Down to the last line, repeat the records exactly.

** Task input follows **

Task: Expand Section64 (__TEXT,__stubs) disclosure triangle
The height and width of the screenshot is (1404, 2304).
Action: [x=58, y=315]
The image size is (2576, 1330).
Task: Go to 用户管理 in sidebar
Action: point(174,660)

** End of Task input **

# [Written response]
Task: Expand Section64 (__TEXT,__stubs) disclosure triangle
The height and width of the screenshot is (1404, 2304).
Action: [x=58, y=315]
The image size is (2576, 1330).
Task: Go to 用户管理 in sidebar
Action: point(174,660)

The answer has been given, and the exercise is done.